Published online by Cambridge University Press: 02 December 2009
The goal of Part I is to present the diversity of bicameral institutions over time and among countries, as well as the diversity of theoretical justifications employed to promote them. Bicameral institutions have been adopted by class societies and by federal states, by republican polities and by unitary political systems. They have been used to maintain the status quo, to amalgamate the preferences of different constituencies, and to improve legislation, and have been justified in all of these terms. The diversity of bicameral legislatures extends to the institutional devices employed to resolve differences between the two legislative chambers, the navette (shuttle) system, conference committees, joint sessions of two chambers, one-chamber decisions; these are rules that may be applied individually or in combination. In a word, bicameral institutions are protean. They change forms and functions, and the arguments that justify or explain them follow these transformations.
This part of the book is divided into two chapters. Chapter 1 focuses on the history of bicameral diversity and presents the different theoretical justifications for bicameralism, while Chapter 2 provides information about the geographic dimension, the institutions regulating bicameral interactions in different countries today.

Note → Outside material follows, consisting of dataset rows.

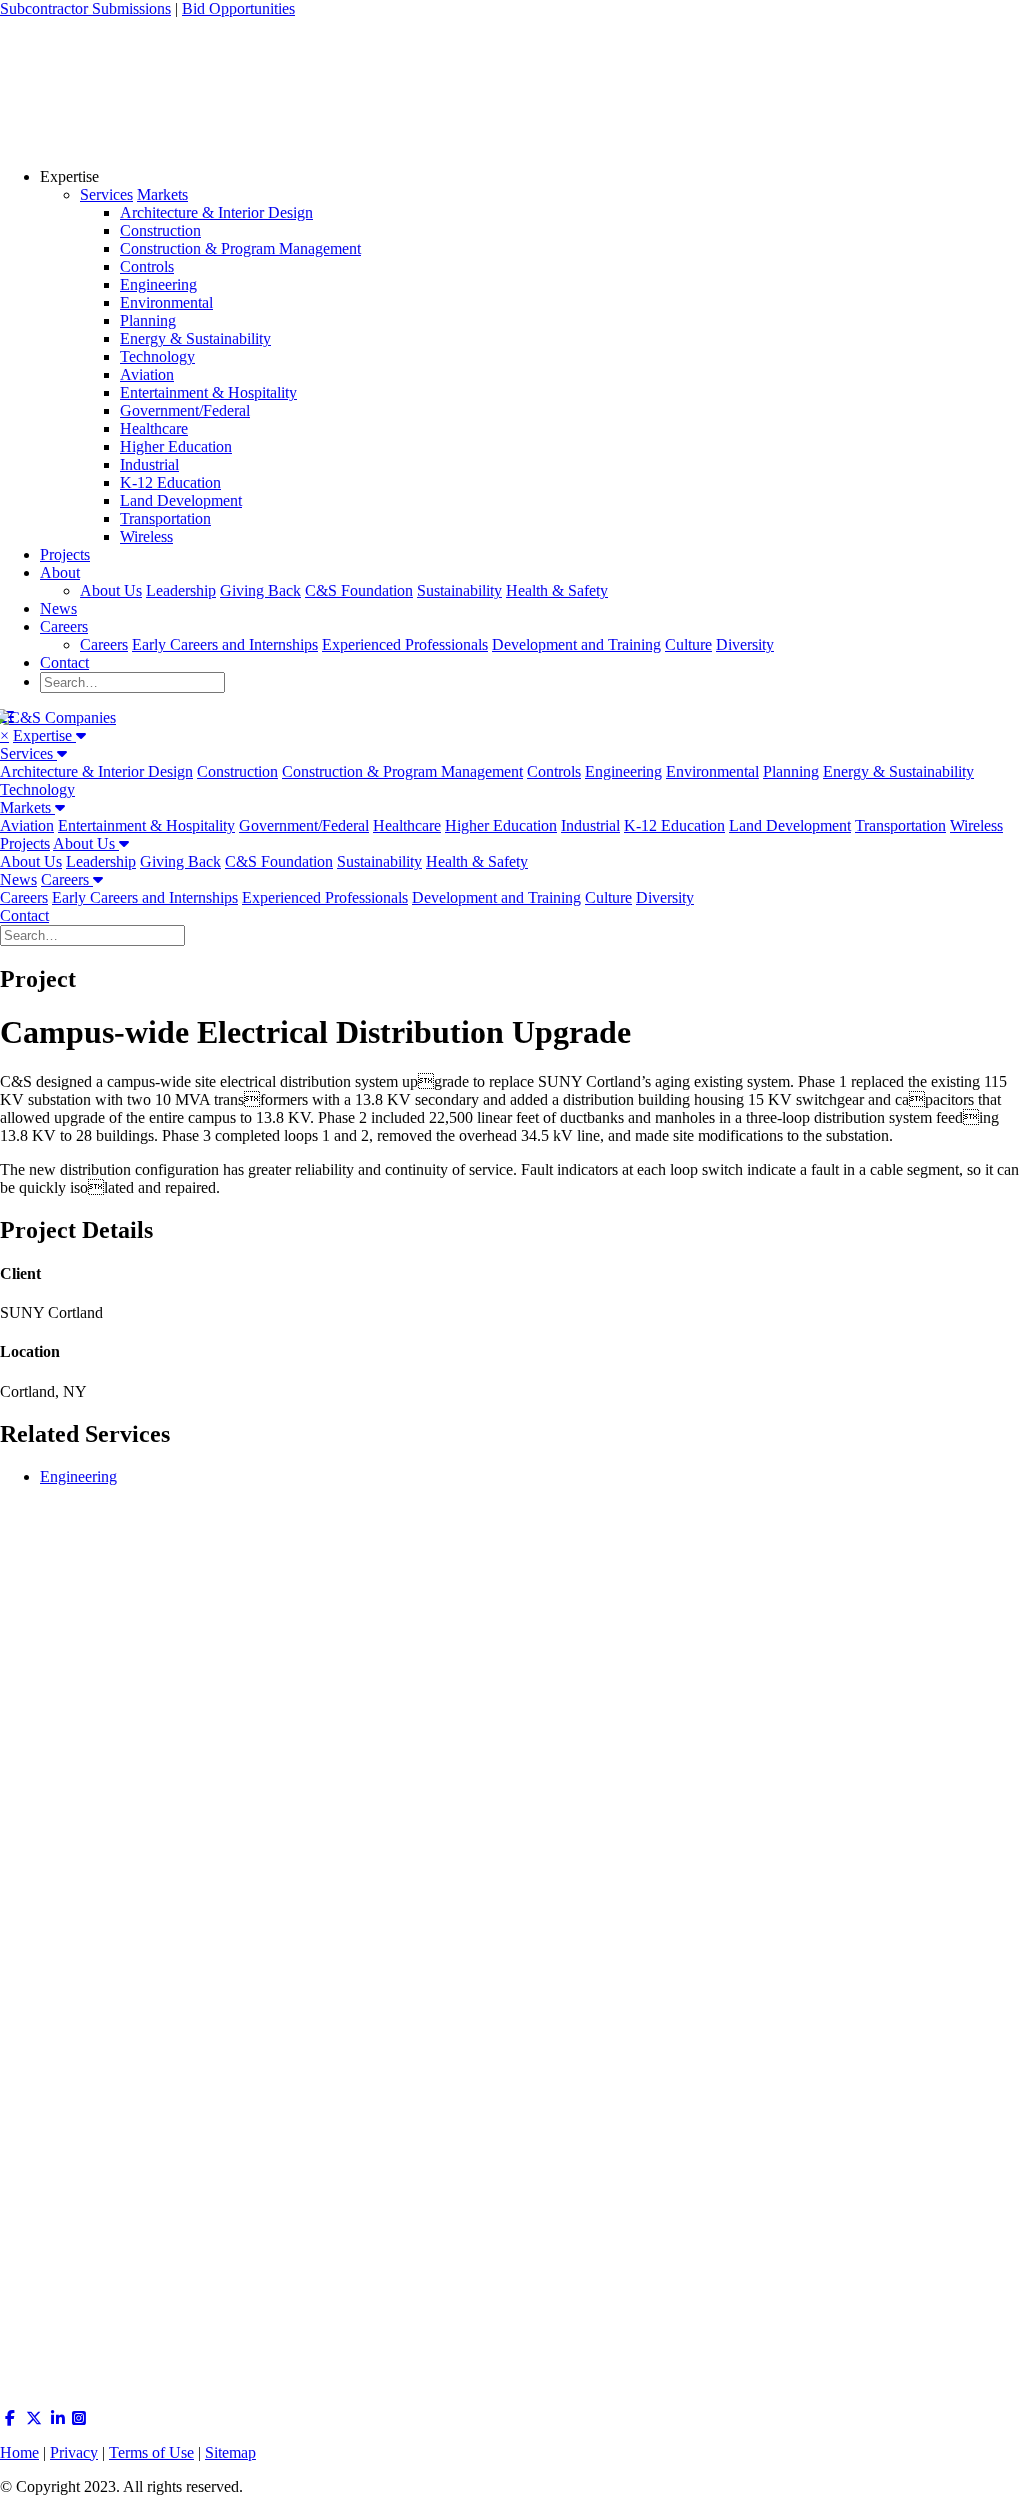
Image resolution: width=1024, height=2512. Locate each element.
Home (19, 2452)
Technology (157, 356)
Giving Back (260, 590)
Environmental (166, 302)
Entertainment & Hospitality (208, 392)
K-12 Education (170, 482)
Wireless (146, 536)
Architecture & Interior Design (216, 212)
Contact (64, 662)
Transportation (165, 518)
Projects (65, 554)
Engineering (158, 284)
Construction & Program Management (240, 248)
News (58, 608)
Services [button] (28, 753)
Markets (162, 194)
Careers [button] (67, 879)
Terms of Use (151, 2452)
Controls (147, 266)
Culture (688, 644)
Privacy (74, 2452)
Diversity (745, 644)
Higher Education (176, 446)
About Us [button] (86, 843)
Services (106, 194)
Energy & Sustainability (195, 338)
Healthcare (154, 428)
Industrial (149, 464)
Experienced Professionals (405, 644)
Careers (64, 626)
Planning (148, 320)
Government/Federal (185, 410)
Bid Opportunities (238, 8)
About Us (111, 590)
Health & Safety (557, 590)
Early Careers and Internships (225, 644)
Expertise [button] (44, 735)
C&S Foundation (359, 590)
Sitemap (230, 2452)
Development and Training (576, 644)
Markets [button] (27, 807)
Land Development (181, 500)
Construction (160, 230)
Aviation (147, 374)
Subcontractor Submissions (85, 8)
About (60, 572)
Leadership (181, 590)
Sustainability (459, 590)
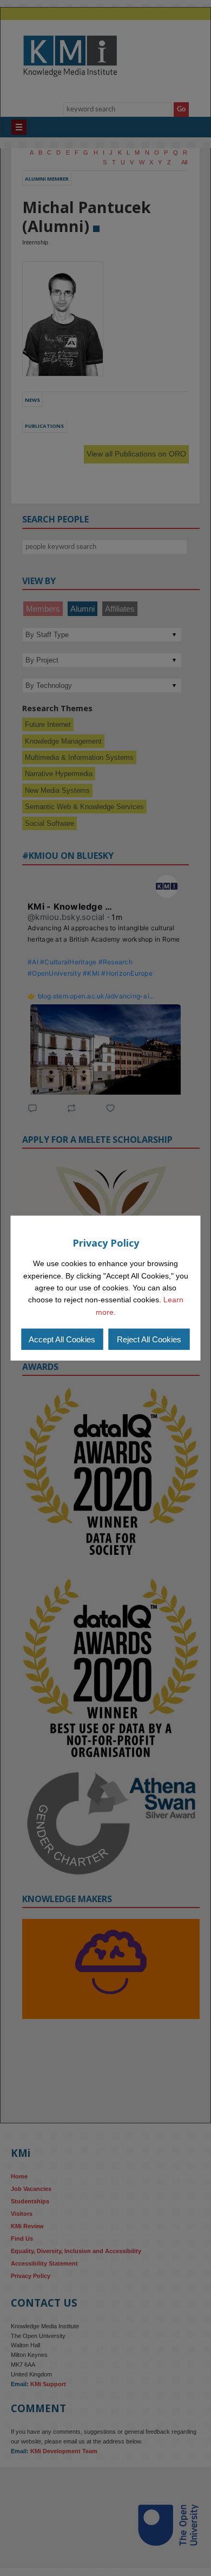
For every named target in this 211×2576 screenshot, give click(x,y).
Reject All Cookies (149, 1339)
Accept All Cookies (62, 1339)
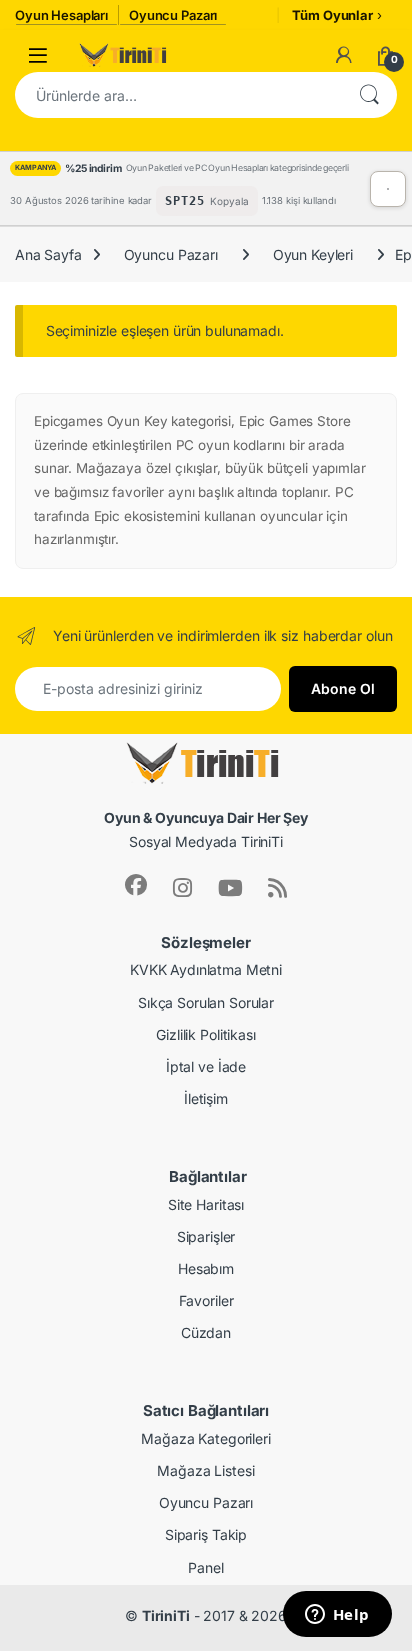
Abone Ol (343, 688)
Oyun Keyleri (313, 254)
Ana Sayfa (48, 254)
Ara (369, 95)
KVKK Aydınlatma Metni (206, 969)
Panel (205, 1567)
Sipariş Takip (206, 1534)
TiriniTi (166, 1615)
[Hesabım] (344, 55)
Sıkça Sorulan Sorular (206, 1002)
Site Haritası (206, 1204)
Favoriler (206, 1300)
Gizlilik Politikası (205, 1034)
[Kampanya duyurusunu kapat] (388, 189)
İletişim (206, 1098)
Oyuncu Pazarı (171, 254)
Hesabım (206, 1268)
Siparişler (206, 1236)
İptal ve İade (206, 1066)
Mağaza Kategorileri (205, 1438)
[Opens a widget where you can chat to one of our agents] (337, 1616)
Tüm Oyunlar (332, 15)
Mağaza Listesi (205, 1470)
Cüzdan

Chapter 1 begins with the earliest known political institutions that divided legislative deliberations between two or more chambers and follows the institutional evolution up to the modern period. At the same time, we trace the intellectual debate about the merits of this institutional structure. We describe the reasons proffered by various politicians and political theorists to justify the existence of two legislative bodies. The historical presentation emphasizes the dual evolution of institutional structures and intellectual debates.